I am grateful for having the good fortune to live an independent lifestyle as a single woman. I am blessed that I can carve out my own success without having to answer to anyone and that the Goddess above has given me an opportunity to work and earn in such a fun and pleasurable way!
--Sitara Devi

I was trying to keep this a "G" rated post!..But since you included The letter G (Greek) in your post...all is good!...Thanks for the pic!..That's what i call.."Stuffin a Turkey"!

Being alive. I had so many friends over the years who are no longer. I'm thankful for their memories.

Being healthy. Mostly. Yep, I've got my problems, but I can live the way I want (within reason).

Being a friend, having a few real friends.

Being a German-American. I call two wonderful countries home, and benefit from two wonderful societies and cultures.

Being able to do useful work - my particular skillset has no application in civilian life. But instead of doing something ill suited to me, I may continue to use my skills in meaningful work.

Being solvent - the markets were not kind. But I'm OK, and I can wait it out.

Being in this lifestyle. I have learned that I am not into commitment or drama. I am able to enjoy fine female companionship without either. Can't beat that.

And listed last but near and dear to my hard old heart - all of the dear ladies who have been so nice to me over the years....



-- Modified on 11/2/2008 6:42:43 PM

members of the armed forces, Mouse (my cat), the people who help make this and similar boards possible, anyone who does their job well...

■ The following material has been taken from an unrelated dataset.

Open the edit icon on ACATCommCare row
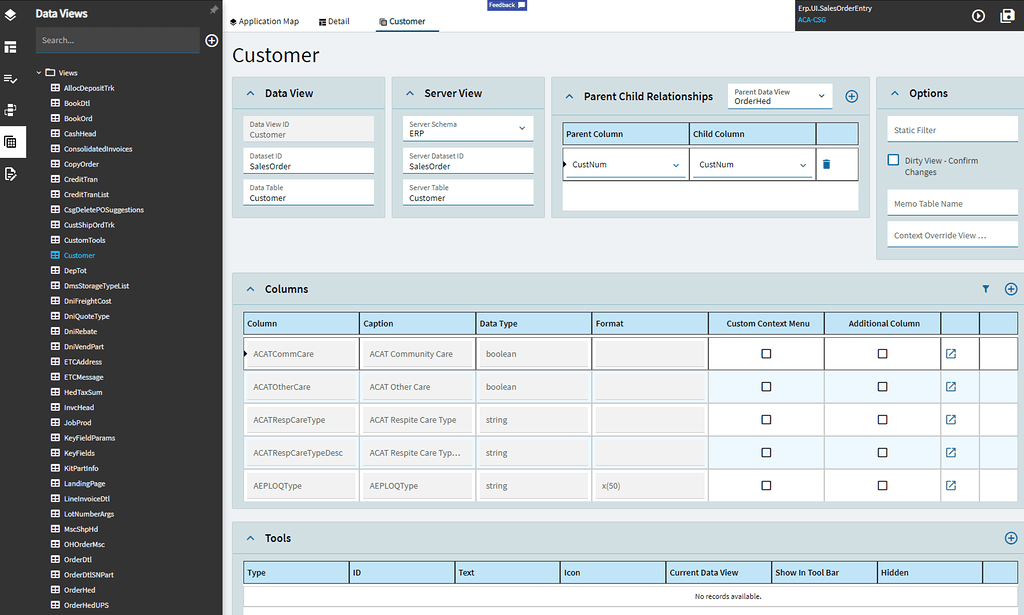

I'm sure I could keep going on, but you get the message.

There is always a lot to be thankful for.  I'm thankful we have a day to show appreciation for it.

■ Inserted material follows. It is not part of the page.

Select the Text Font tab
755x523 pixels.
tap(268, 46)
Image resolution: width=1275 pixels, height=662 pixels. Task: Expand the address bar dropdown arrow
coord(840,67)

I am thankful that I am reasonably healthy and able to continue to care for my family, for those who need my assistance and those who may need my help in the future.

Hugs,
Ciara





-- Modified on 11/2/2008 6:22:26 PM

I am thankful for family and friends both "in real life" and "in the hobby."  I have had wonderful experiences in both worlds this past year.

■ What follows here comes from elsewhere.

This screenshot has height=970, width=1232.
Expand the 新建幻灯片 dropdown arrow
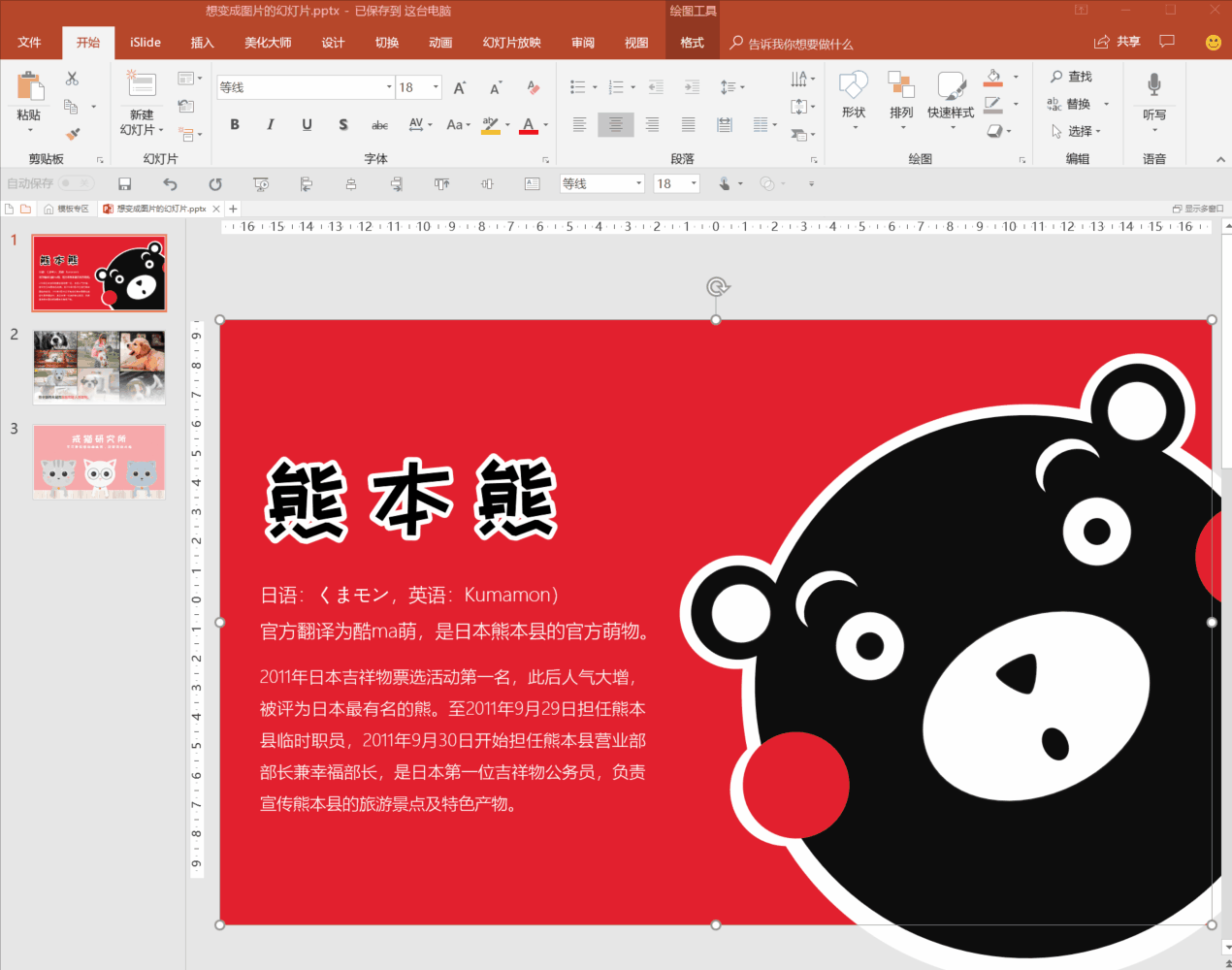[160, 130]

Thank you to all the ladies who make us guys feel like kings, at least for an hour or two.

I have a beautiful son who is learning and growing every day.  People love me deeply despite my many flaws, to my constant disbelief.  I have one of the coolest moms in the world and was lucky to be raised by 3 of the coolest people ever - 2 of them have passed but I will be thankful for them for the rest of my life.  I am thankful for dinner on the table and a roof over my head, which is more than many people in this world have.  I am thankful to be having fun ... for a living, and for fun too.  I am thankful for the city neighborhood I live in, and the neighboring farmlands, with their sunlit hillsides and crumbling old barns..  for awesome books like A Dog's History of America...

I'll stop there. ;)

Peace of mind is a good one.   I'm thankful that, even in this lousy economy I can still find work and stay busy in my chosen field.  I can pay my bills, feed the family and still afford to see my ATF's when I want to. I know a lot of guys can't right now so I am very grateful for this.

So very much:For a start
Five children and 4 (so far) grandchildren who I adore
A profession I have loved with opportunity to care for patients, educate students, develop programs of which I am proud, and do what I consider to be important research
My mother who is still with me and living alone at 95
The fact that I am sexually very active and in relatively good health at 66
The two two marriages I have had which were each rewarding.
I now have a wonderful lady who is my current obsession.
The many wonderful women both professional and civvie I have met many of whom remain dear friends.
The fact that I will vote tomorrow in an election which will decide the leader of a country that offers me freedom, protection,a guarantee of my rights, and --while it loses its way every now and then-- allows us to get it back on track with events like the one we have observed these last 18 months which will culminate tomorrow.

I'm Thankful for my happiness. AND for having the ability and opportunities to share my happiness.